Review by Ian Keogh
In 1976 Steve Gerber wanted to write a comic about a young teenager struggling with the problems of growing up, but the market at the time wouldn’t support anything other than superheroes. Gerber had interest enough in those, but had proved very capable of writing what he wanted with only minor participation from the nominal star attraction. So it was with Omega the Unknown, and its legend expanded over the years because Gerber and co-writer Mary Skrenes never completed the project. Of the dozen comics reprinted in this collection, they’re only responsible for eight, and what they left was mystifying.

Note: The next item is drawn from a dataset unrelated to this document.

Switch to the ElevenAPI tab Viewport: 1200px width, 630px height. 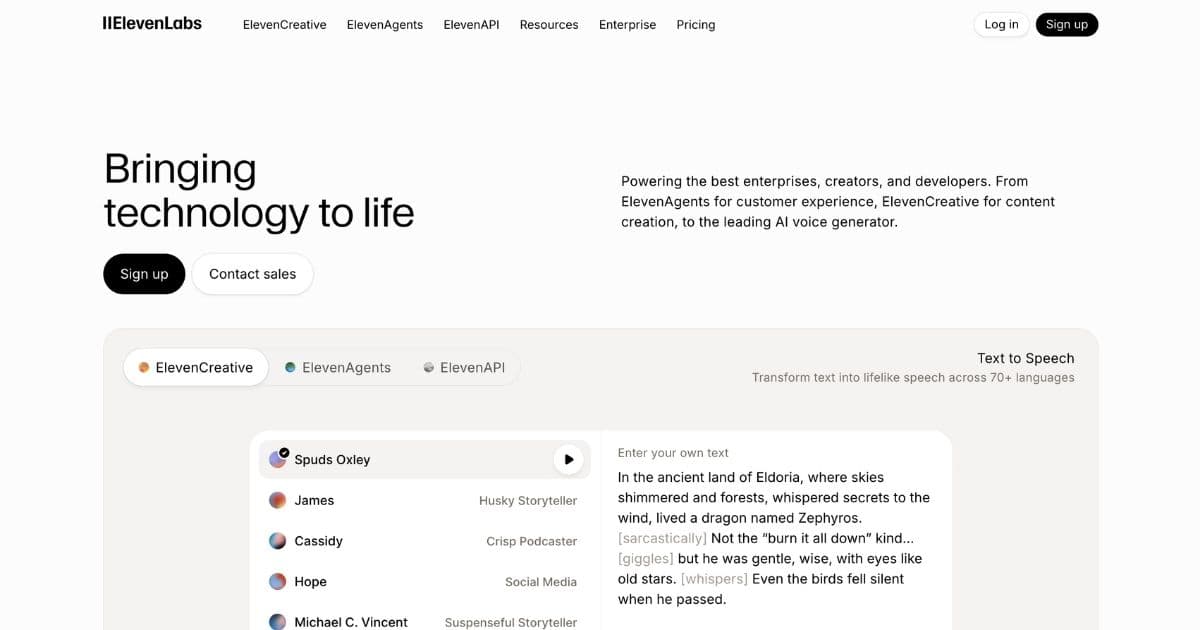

The series opens with a standard superhero battling robots. He’s a half-hearted play on Superman, but by focussing his mind he can emit destructive beams from an omega shape on the palms of his hands. It’s apparently the dream of precocious twelve year old James-Michael Starling, who’s barely comforted by his strangely unsympathetic and unemotional parents. The first of many seemingly random happenings the writers throw into the series occurs as all Starlings are involved in a car crash revealing the parents as robots. James-Michael’s final view of his mother is her disembodied head melting as she warns him not to listen to the voices. Even by Gerber’s standards it’s strange, and it becomes stranger, yet Gerber remains true to the original idea as the majority of the story concerns James-Michael’s new life in New York, cared for by timid nurse Ruth and her more adventurous flatmate Amber. He befriends others at a high school where his superior vocabulary makes him a target for torment, but how is he connected with Omega?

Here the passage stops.